About this exercise -
Your answer must be the exact lines below, starting with the line with "831x467 pixels. How" and going on through the line with "This screenshot has width=676, height=855.", both included, with no pictures.

Extracted information -

*** Block opens ***

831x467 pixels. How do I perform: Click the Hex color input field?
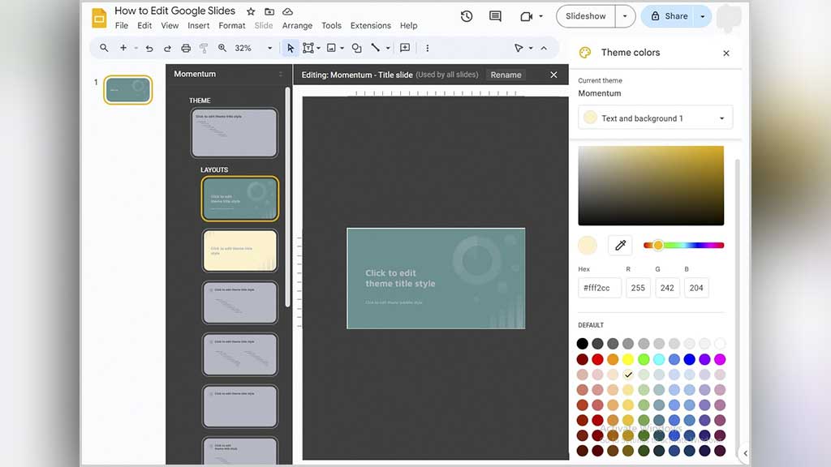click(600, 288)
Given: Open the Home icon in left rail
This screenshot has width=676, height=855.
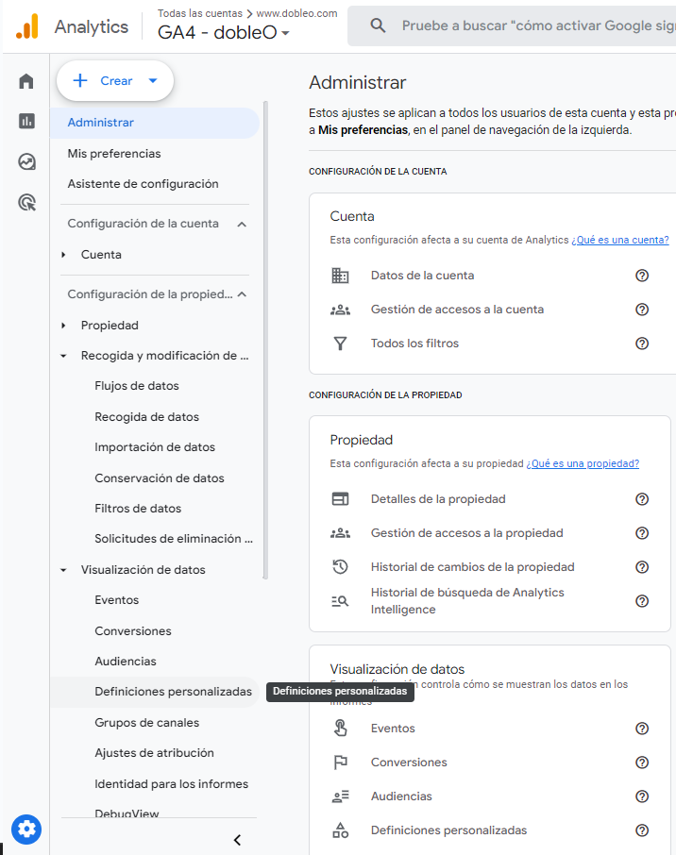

*** Block closes ***
*** Block opens ***

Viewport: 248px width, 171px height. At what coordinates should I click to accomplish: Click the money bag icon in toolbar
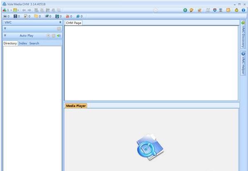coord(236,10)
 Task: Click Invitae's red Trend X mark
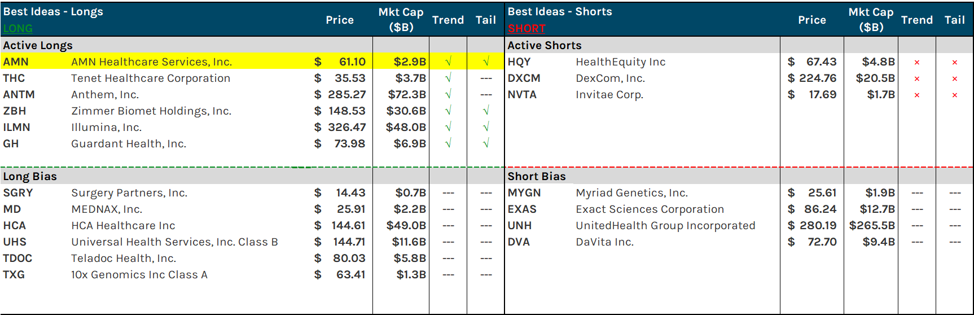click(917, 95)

*** Block closes ***
*** Block opens ***

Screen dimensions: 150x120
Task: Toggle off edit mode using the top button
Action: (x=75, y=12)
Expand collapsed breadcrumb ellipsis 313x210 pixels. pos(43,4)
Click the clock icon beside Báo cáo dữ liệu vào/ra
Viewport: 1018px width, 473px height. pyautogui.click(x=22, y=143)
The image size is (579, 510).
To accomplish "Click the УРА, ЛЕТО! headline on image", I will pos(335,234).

*** Block closes ***

Response for this exercise -
831x467 pixels. How do I perform: Click the Hex color input field?
click(600, 288)
Given: Open the Home icon in left rail
This screenshot has width=676, height=855.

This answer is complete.